Também a Racing Point foi apanhada nas malhas dos regulamentos. O Mercedes cor de rosa como passou a ser chamado o carro da equipa canadiana levantou suspeitas às equipas, mas a FIA disse que não havia qualquer ilegalidade e que no todo, o carro não era uma cópia do W10 da Mercedes. Mas a Renault não ficou convencida e colocou um protesto onde se focava nos ductos de entrada de ar para os travões. A FIA, que tinha verificado o carro, afinal não verificou tudo e reconheceu que o desenho dos ductos era uma cópia e por isso era ilegal. Resultado? Uma multa de 400 mil euros e dedução dos pontos… do GP da Estíria, além de mudanças regulamentares para evitar este tipo de cópias no futuro.

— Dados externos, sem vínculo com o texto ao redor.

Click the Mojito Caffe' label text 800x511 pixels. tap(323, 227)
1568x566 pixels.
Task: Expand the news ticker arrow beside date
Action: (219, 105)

Enquanto isso em pista a McLaren mostrou ser a melhor equipa, com uma dupla de pilotos competitiva e equilibrada. Lando Norris brilhou com o seu primeiro pódio na primeira corrida do ano e esteve ligeiramente mais forte na primeira metade enquanto Carlos Sainz se evidenciou na segunda metade. A Racing Point apesar de ter o melhor carro, foi afetada pela Covid 19 (ambos os pilotos ficaram infetados, o que levou ao regresso bem sucedido de Nico Hulkenberg) e as prestações algo dispares dos pilotos, com Lance Stroll a cair de forma na segunda metade da época impediu a equipa de capitalizar o bom trabalho feito no carro. Já a Renault apesar da melhoria de performance (muito graças à qualidade de Daniel Ricciardo) e do regresso aos pódios apenas pontualmente esteve na frente deste trio. Resultado  a McLaren ficou em terceiro de forma merecida, seguida da Racing Point e da Renault.

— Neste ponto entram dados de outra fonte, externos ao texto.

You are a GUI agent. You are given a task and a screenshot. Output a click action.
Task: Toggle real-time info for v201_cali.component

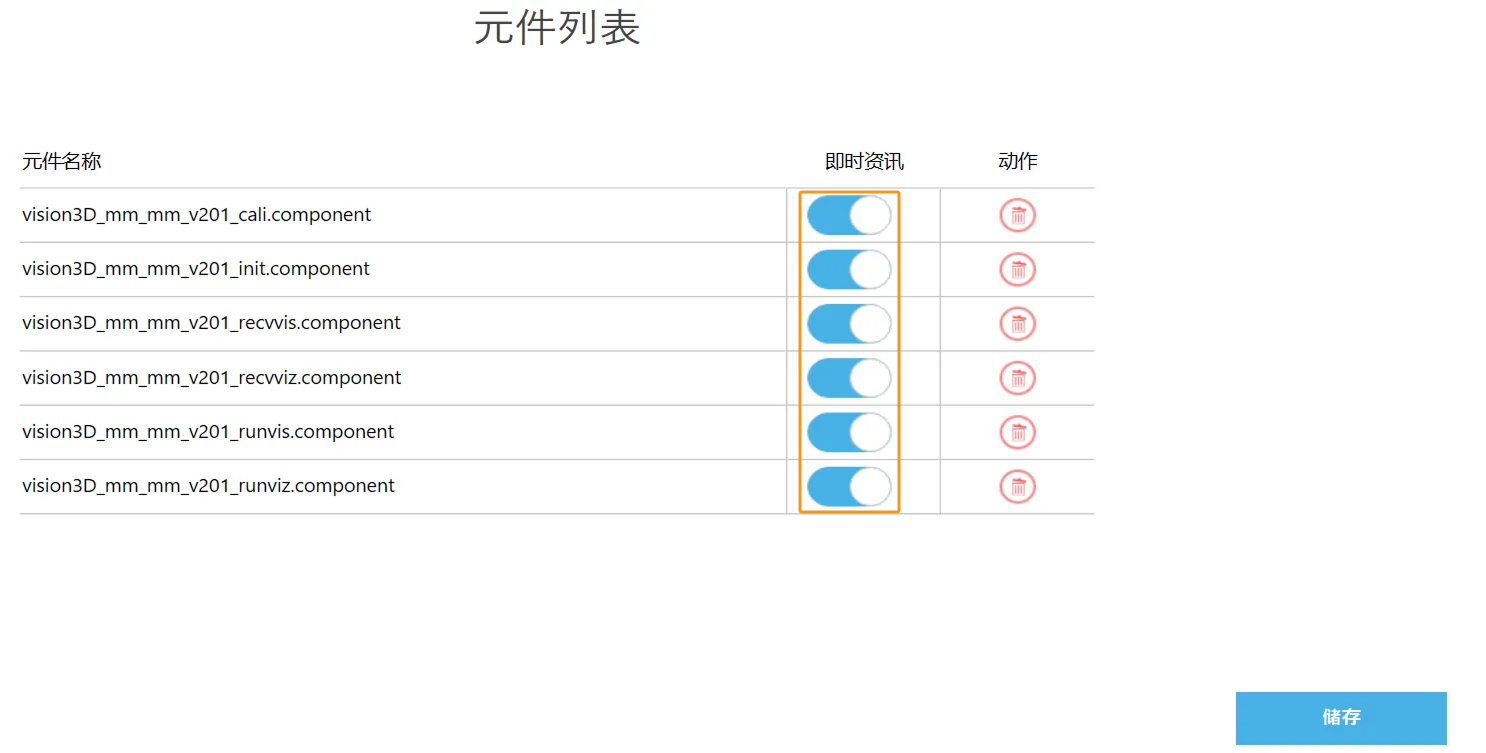[849, 215]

Destaques finais para as vitórias de Pierre Gasly em Monza, o coroar de uma excelente época do francês (afastando os fantasmas da despromoção da Red Bull) e de Sérgio Pérez, que com isso ( e com mais uma brilhante época), conquistou o lugar na Red Bull. George Russell confirmou o seu talento na chamada inesperada da Mercedes para substituir Hamilton (infetado com COVID-19), fazendo uma prova fantástica em Sakhir. Ricciardo e Charles Leclerc brilharam pelas suas equipas, Sebastian Vettel voltou a desiludir apesar de voltar aos pódios, na sua última época na Ferrari. Alex Albon não aproveitou a oportunidade e perdeu o lugar na Red Bull com um ano com poucos altos e demasiados baixos. Por fim menção a Romain Grosjean que na sua última corrida nos fez tremer mas nos mostrou que os milagres também acontecem na F1, no momento mais dramático do ano, que felizmente teve o final que todos desejavam.

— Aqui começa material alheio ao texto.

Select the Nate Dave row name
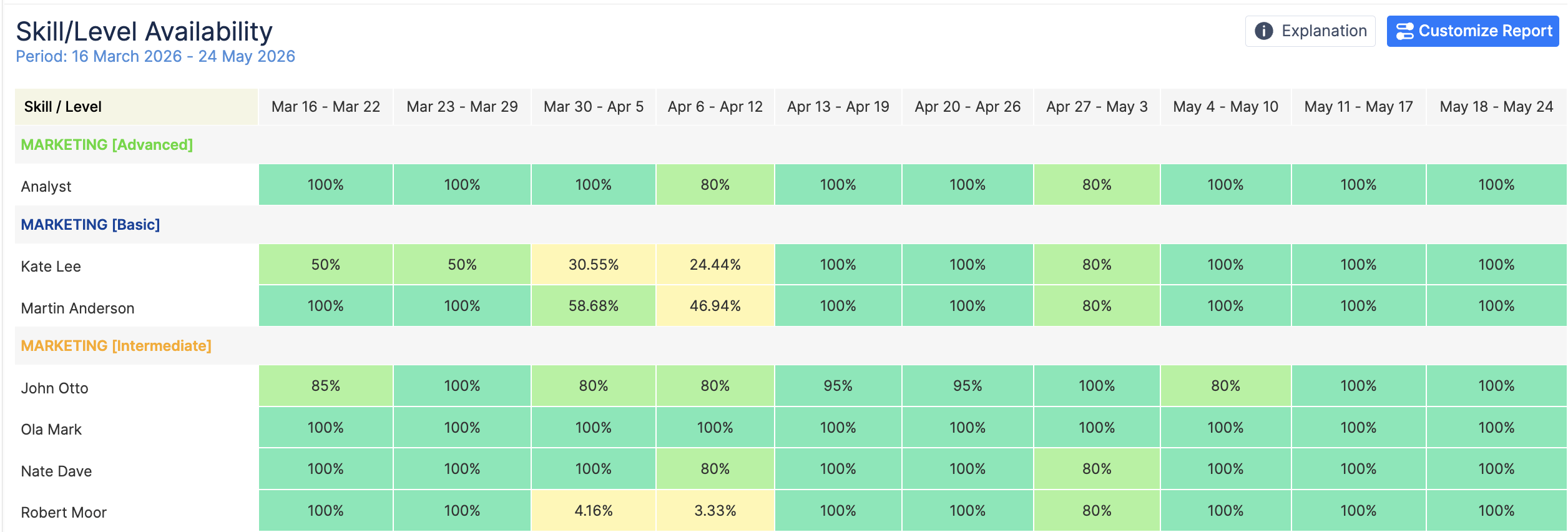 tap(56, 471)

Vimos grandes corridas, ficamos com a certeza que as pistas são fundamentais para um bom espetáculo, que Portimão é fantástico e todos adoraram a pista (os rumores do regresso continuam), vimos excelentes lutas em pista, grandes pilotos em ação e não precisamos de um calendário de 23 corridas para ter uma época emocionante. 2020 foi louco, mas valeu a pena seguir a F1.